And even though Helion failed as a VC firm, Gupta is still respected and liked by entrepreneurs and investors alike.

“Ashish is one of the best investors I’ve ever met, both from an institutional and angel perspective. He’s usually 5-7 years ahead of the curve when it comes to betting on ideas. He likes to focus more on underlying trends than on what is happening right now. Most importantly, Ashish likes to genuinely help entrepreneurs and founders and work with them—and he doesn’t do it for money,”

said Rahul Chowdhri, a partner at Stellaris Venture Partners. Chowdhri was a colleague of Gupta’s at Helion. 

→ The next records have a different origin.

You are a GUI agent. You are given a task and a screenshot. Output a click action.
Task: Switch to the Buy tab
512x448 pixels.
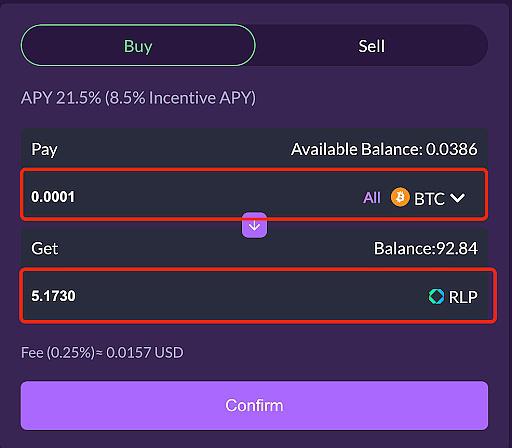pos(138,45)
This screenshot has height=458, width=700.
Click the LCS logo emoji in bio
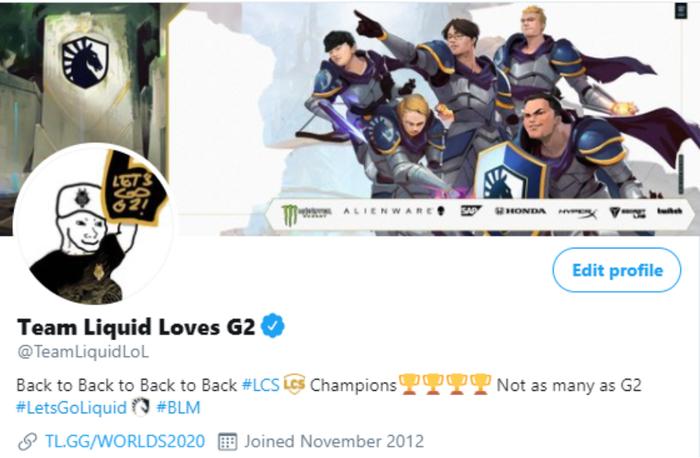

Other significant angel investors for Flipkart

Abhishek Goyal, who was an associate at venture capital firm Accel Partners, met the founders of Flipkart for the first time at a coffee club in Koramangala, the south Bengaluru suburb now dubbed as the country’s startup hub.

At the time, Flipkart was operating out of a two-storey house in the area and the hunt for investment was proving to be hard.

Goyal was impressed with the enthusiastic duo. He told them that if Accel did not end up investing, he would give them Rs 10 lakh from his own pocket.

It was Goyal who brought Ashish Gupta in the scenario.

Shekhar Kirani came on board as an angel investor after 2010. Kirani joined Accel in September 2011.